Diecisiete semanas después, en condiciones muy difíciles y con el golpe fascista ya amenazando, tuvo que hacerse nuevamente cargo de la Presidencia del Consejo de Ministros y, sin tiempo para realizar apenas ninguna labor, pasó en mayo a la Presidencia de la República. Presidencia que no estaba en absoluto desprovista de poder en la Constitución de 1931, pero que no disponía de las facultades que sí tenía la del Gobierno.
Manuel Azaña, que era una persona ciento por ciento civil, no pudo ser capaz de dar ese mismo porcentaje en las gravísimas circunstancias de la guerra. Aunque comprendía perfectamente, como se ve por sus lúcidos escritos sobre sus causas y aconteceres, la situación, esta le superaba. Fortísimamente golpeado en su ánimo por el golpe y su transformación en guerra, sufriendo como propio cuanto sufrían sus compatriotas, le impactó mucho en lo personal el asesinato de su primer jefe político, Melquíades Álvarez, aquel agosto, pese a lo mucho que sus caminos políticos se habían separado.

------------

▶ [Preguntas del material]:
A - ¿Quién fue el primer jefe político de Manuel Azaña, según el pasaje?
B - Enumera todos los meses y años que aparecen en el pasaje sobre Manuel Azaña.
C - Escribe la continuación del pasaje sobre Manuel Azaña a partir de su última oración.
Los registros no guardan ninguna relación con el pasaje.

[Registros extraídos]
------------

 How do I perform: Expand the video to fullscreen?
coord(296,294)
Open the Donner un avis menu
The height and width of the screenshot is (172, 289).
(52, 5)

------------

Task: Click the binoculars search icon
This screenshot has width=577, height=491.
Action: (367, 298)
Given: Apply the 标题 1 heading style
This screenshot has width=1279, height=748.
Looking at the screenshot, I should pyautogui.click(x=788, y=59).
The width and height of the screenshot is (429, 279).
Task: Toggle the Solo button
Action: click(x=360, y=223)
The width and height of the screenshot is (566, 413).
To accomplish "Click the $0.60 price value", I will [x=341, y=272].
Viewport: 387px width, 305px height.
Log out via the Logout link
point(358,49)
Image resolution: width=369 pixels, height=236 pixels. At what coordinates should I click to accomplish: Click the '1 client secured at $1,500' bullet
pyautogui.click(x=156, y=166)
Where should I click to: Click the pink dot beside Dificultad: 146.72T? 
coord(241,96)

------------

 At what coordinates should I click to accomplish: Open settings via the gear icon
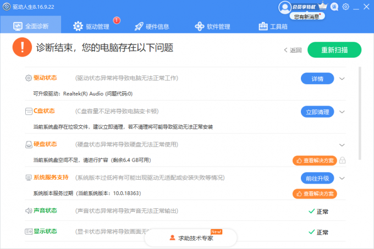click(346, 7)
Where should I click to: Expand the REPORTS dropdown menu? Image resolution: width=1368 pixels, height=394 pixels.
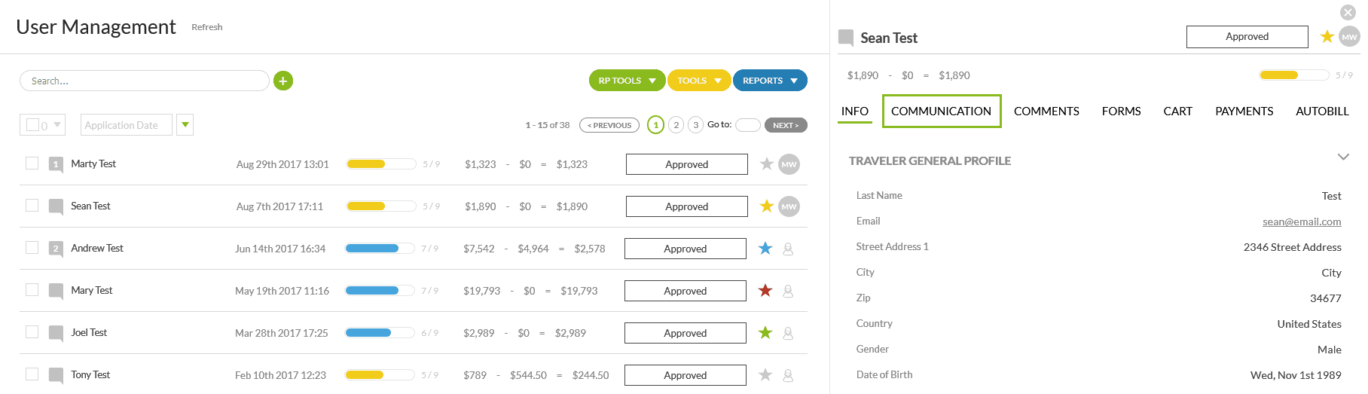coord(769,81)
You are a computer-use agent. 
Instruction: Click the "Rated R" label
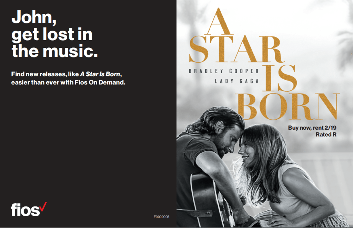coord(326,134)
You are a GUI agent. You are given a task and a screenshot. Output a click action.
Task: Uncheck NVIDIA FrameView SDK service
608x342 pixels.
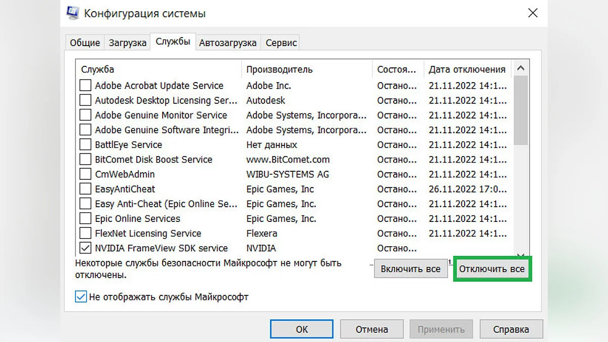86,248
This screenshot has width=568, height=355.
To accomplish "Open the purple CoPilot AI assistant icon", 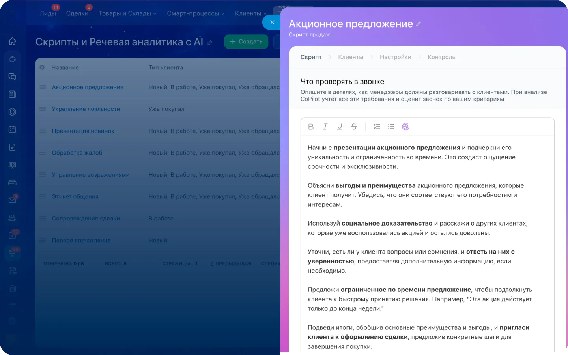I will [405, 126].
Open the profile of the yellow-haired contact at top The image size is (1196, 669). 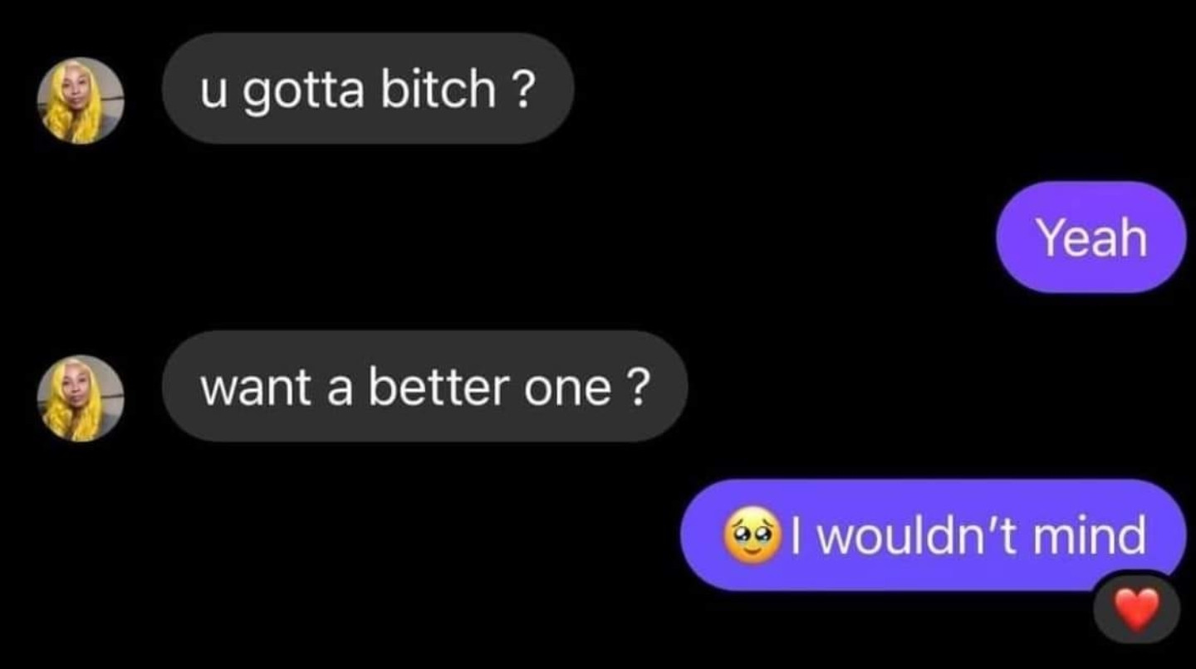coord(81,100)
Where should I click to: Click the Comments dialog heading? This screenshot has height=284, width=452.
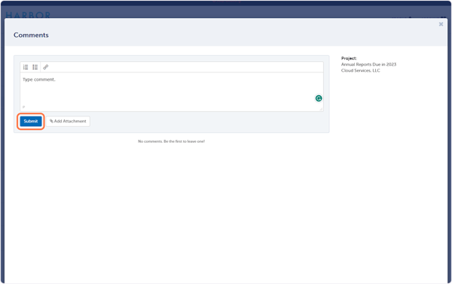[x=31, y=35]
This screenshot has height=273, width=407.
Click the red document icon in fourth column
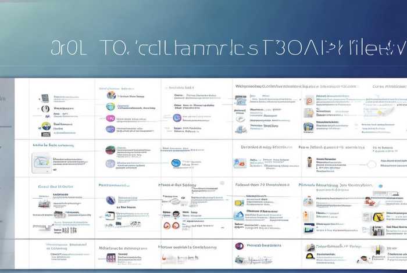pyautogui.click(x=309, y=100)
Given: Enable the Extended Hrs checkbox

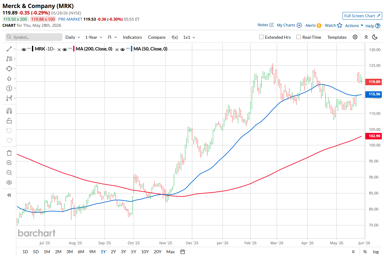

------------

▶ [Respuestas de tareas]:
A - Melquíades Álvarez.

B - Mayo, 1931 y agosto.

C -
Como el resto de las instituciones republicanas residió en Barcelona, que en aquellos momentos volvió a ser, como dijo el insigne paisano de Azaña, «albergue de los extranjeros, hospital de los pobres, patria de los valientes», la mayor parte de la guerra, aunque su accionar político, no así el de escritor, no fue apenas relevante en aquellos años. Cruzó a Francia en febrero de 1939 y, casi de inmediato, hizo algo con lo que venía amenazando desde hacía tiempo: Dimitió de la Presidencia de la República. Su pretexto fue el reconocimiento diplomático que Francia y Gran Bretaña dieron al gobierno de Franco. Pero el daño que su dimisión, facilitando la coartada para el golpe casadista del 5 de marzo, hizo a quienes todavía combatían para intentar salvar el mayor número de personas de la cruenta venganza fascista y al futuro del exilio republicano fue muy grande.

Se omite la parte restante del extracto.